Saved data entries

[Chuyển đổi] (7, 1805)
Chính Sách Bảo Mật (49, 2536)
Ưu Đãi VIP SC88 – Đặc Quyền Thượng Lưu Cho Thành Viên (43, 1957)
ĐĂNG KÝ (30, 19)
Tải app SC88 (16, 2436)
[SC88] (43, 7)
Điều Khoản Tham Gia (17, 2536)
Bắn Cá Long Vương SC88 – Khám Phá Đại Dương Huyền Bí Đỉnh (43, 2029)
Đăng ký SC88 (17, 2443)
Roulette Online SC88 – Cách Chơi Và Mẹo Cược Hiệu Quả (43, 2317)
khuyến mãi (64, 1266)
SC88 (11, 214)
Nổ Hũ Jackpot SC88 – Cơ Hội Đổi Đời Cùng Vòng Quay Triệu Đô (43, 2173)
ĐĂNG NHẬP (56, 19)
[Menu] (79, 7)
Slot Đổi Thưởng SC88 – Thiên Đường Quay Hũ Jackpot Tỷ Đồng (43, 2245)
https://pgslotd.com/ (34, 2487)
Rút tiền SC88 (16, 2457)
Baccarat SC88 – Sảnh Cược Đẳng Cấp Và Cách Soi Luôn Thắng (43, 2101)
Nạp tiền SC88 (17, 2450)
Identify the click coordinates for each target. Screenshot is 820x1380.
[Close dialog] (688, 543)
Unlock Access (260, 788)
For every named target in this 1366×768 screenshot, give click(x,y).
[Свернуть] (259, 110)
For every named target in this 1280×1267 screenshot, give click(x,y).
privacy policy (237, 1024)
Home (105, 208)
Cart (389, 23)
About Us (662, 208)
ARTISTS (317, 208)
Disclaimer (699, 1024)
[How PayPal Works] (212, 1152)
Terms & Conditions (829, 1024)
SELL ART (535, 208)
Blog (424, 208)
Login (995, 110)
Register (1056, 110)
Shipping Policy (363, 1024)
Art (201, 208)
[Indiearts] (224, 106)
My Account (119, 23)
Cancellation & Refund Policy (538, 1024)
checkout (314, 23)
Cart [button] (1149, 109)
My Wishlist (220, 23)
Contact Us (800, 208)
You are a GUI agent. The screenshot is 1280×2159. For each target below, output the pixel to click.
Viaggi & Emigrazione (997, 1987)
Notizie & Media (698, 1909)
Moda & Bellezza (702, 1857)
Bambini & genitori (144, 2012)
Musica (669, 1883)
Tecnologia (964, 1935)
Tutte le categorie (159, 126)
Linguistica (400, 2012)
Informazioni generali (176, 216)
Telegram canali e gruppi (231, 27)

__PROMPT__: Each line of the data that includes "this" should be copied.

__SOLUTION__:
For every named target in this 1366×768 screenshot, give click(x,y).
For every named target in this 1280×1267 screenshot, give click(x,y).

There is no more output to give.